Pennsylvania's Guide to Coronary Artery Bypass Graft (CABG) Surgery 2003 - Key Findings
Patient in-hospital mortality and thirty-day mortality following coronary artery bypass graft (CABG) surgery in Pennsylvania hospitals remained steady between 2002 and 2003.
Readmission rates within seven days following bypass surgery decreased 4.7 percent between 2002 and 2003. Thirty-day readmission rates increased by 5 percent during the same period.
The top two reasons for patient readmission within 30 days of bypass surgery were infection and heart failure. Readmissions within 30 days for infections amounted to over $16.7 million in hospital charges and over 3,400 hospital days. Readmissions within 30 days for heart failure amounted to over $7.6 million in hospital charges and over 1,700 hospital days.

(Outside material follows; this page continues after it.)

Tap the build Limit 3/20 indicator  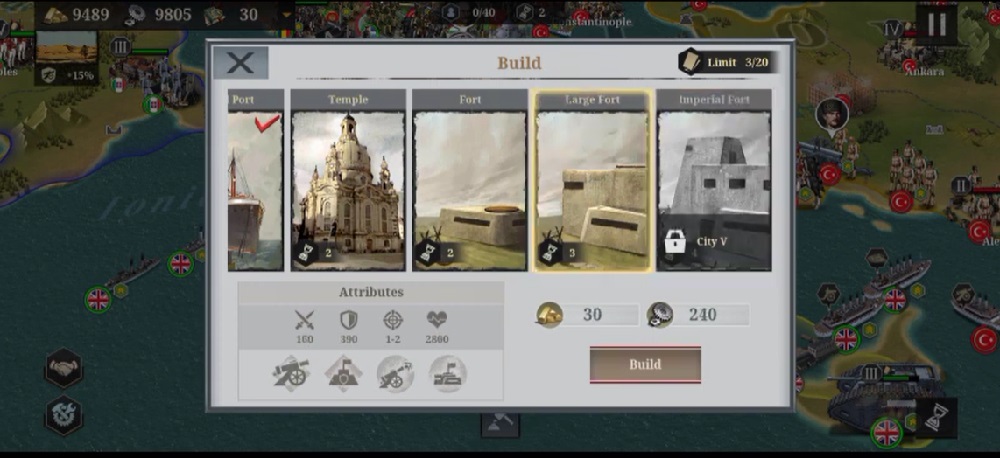(x=728, y=63)
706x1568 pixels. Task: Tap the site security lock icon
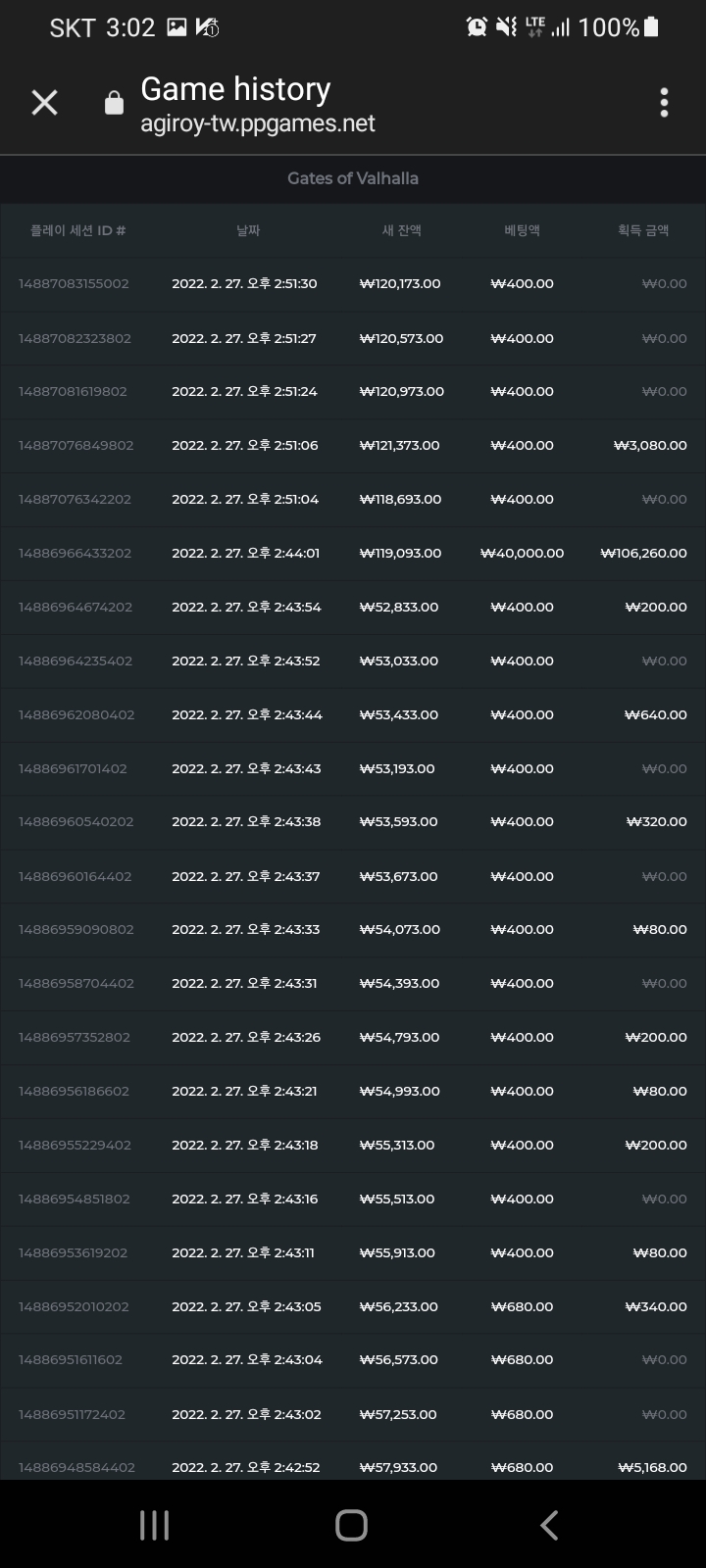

Patients with longer post-surgical lengths of stay were more likely to be readmitted within 30 days of CABG surgery.
The average hospital charge for all CABG surgeries increased by 43 percent from 2000 to 2003, while the average charge for all inpatient discharges increased by 45 percent during the same time period.
Overall, the number of CABG surgeries decreased by 17 percent from 2000 to 2003, while the number of balloon angioplasty procedures increased by 26 percent during the same time period.
When examining all open-heart surgeries, the average number of cases per hospital decreased from 408 in 2002 to 390 in 2003 (a decline of 4.4 percent). The average number per surgeon remained relatively the same about 130 cases per surgeon.
The risk for CABG patients increased about 4.4 percent from 2000 to 2003 due to the presence of such comorbid conditions as diabetes, obesity, chronic obstructive pulmonary disease, complicated hypertension, etc. The percentage of patients 80 years old and over increased by 12 percent from 2000 to 2003. The in-hospital mortality rate for this age group increased 22 percent during the same time period.
Surgeons who performed higher numbers of procedures (200-250 procedures) tended to have better results; i.e. lower patient mortality rates. Patients treated by surgeons who performed 200 to 250 surgeries were twice as likely to survive after bypass surgery as patients of surgeons with less than 100 procedures per year.
In general, patients treated by surgeons with higher volume had shorter post-surgical lengths of stay.